> Sorular ve görevler
**1)** Gösterilen metne göre Ryan Adams yumuşak, sakin ve yavaş müzik yapma dürtüsünü hangi durumda hissetti? Bir ila üç cümleyle açıklayın.
**2)** Aşağıdaki ifadeler gösterilen metinle uyuşuyor mu? Her biri için evet ya da hayır deyin ve metinden belirleyici sözleri aynen alıntılayın.
(a) Prisoner, Adams'ın son 17 yılda çıkardığı 16. albümdür.
(b) Adams, Whiskeytown'ı 25 yaşında kurdu.
(c) "So Alive" 2005'te yayımlandı.

> Gösterilen metin
· · · · ·

Şimdi ve Mazi; RYAN ADAMS
Utkan Çınar
Ryan Adams’ın Bryan Adams ile derdi oldu tabii. Sıklıkla konserlerinde Bryan Adams şarkıları bağırılmaktaydı ona. Başlarda buna öfkeli yanıtlar verse de* artık 40 yaşının getirdiği olgunlukla Bryan Adams şarkıları yorumlayarak eğleniyor bunlarla. Adams’ın alternatif country’nin altın çocuğu olduğu günler geride kaldı. 20 seneyi aşan kariyerinin son birkaç senesi onun en görünür olduğu zamanlar. Bu genelde böyle işlemezdi. Bu güzel sesli ve yetenekli şarkı yazarının son 17 yılda 16. ve son albümü Prisoner’ın üzerinden kariyerine bir bakış atalım istiyoruz.
Adams’ın adını duyalı çok oldu. 2003’deki 45’liği “So Alive” Interpol ve The Strokes gibi şeyler dinlerken arada iyi gidiyordu. Ama kişisel olarak yeteneğinin farkına varmam 2005’teki albümü 29 ile oldu. 20’li yaşlarındaki, her yıla birer şarkıyla baktığı albüm, spagetti western şarkısı “The Sadness” ve “Nightbirds” gibi çok iyi şarkıları olan bir albümdü. Daha sonra Whiskeytown’a girdiğimde gözüm açıldı. 20’li yaşlarının başlarında bu kadar sıklıkla iyi şarkılar yazabiliyordu ve sesi az bulunan iyilikteydi.Jacksonville, Kuzey Karolina’da kaykaycı bir punk olarak büyüyen Adams’ın yaptığı müzikle o zamanki zevkleri çok da uyuşmuyor. Hüsker Dü, Danzig, Black Sabbath, Sonic Youth ve bolca metal dinleyen bir kaykaycıdan alternatif country yıldızı çıkmasını beklemezsiniz. Kendi kendine gitar çalmayı öğrenirken Cowboy Junkies’e, onların harika The Velvet Underground cover’ı “Sweet Jane”in klibine denk geliyor. Böyle yumuşak, sakin ve yavaş müzik yapma dürtüsünü o zaman hissediyor içinde. Henüz 20 yaşında kurduğu Whiskeytown ile 4 albüm yaptı Adams. Özellikle 2008’de tekrar yayınlanan Stranger’s Almanac gibi bir alt. country şaheserine imza attı. Kısaca bir “altın çocuk”tu.

· · · · ·

> Veri kayıtları
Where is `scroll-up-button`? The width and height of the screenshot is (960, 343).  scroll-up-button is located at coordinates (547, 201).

· · · · ·

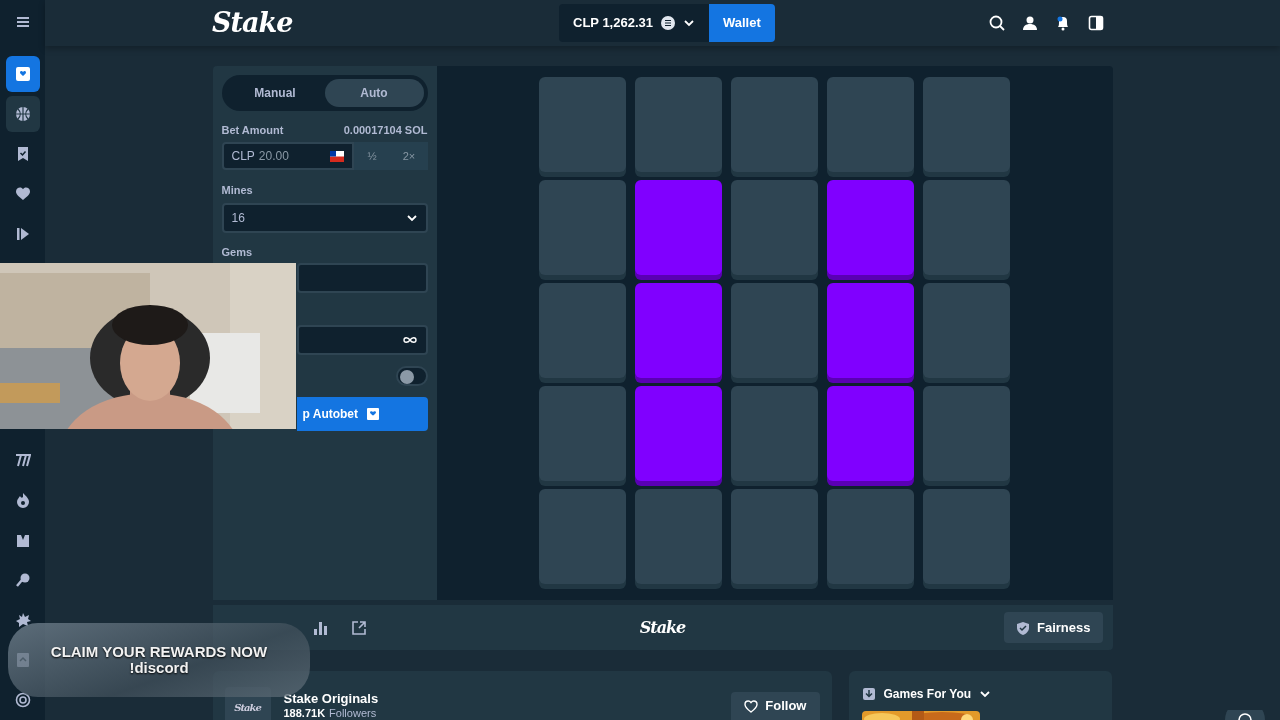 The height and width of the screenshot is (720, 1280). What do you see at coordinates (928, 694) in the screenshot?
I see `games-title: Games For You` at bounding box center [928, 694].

· · · · ·

> Görevlerin çözümleri
**1)** Adams bu dürtüyü kendi kendine gitar çalmayı öğrenirken hissetti. O sırada Cowboy Junkies'e ve grubun The Velvet Underground cover'ı olan "Sweet Jane"in klibine denk geldi.

**2)**
(a) Evet: "son 17 yılda 16. ve son albümü Prisoner’ın"
(b) Hayır: "Henüz 20 yaşında kurduğu Whiskeytown ile 4 albüm yaptı Adams."
(c) Hayır: "2003’deki 45’liği “So Alive”"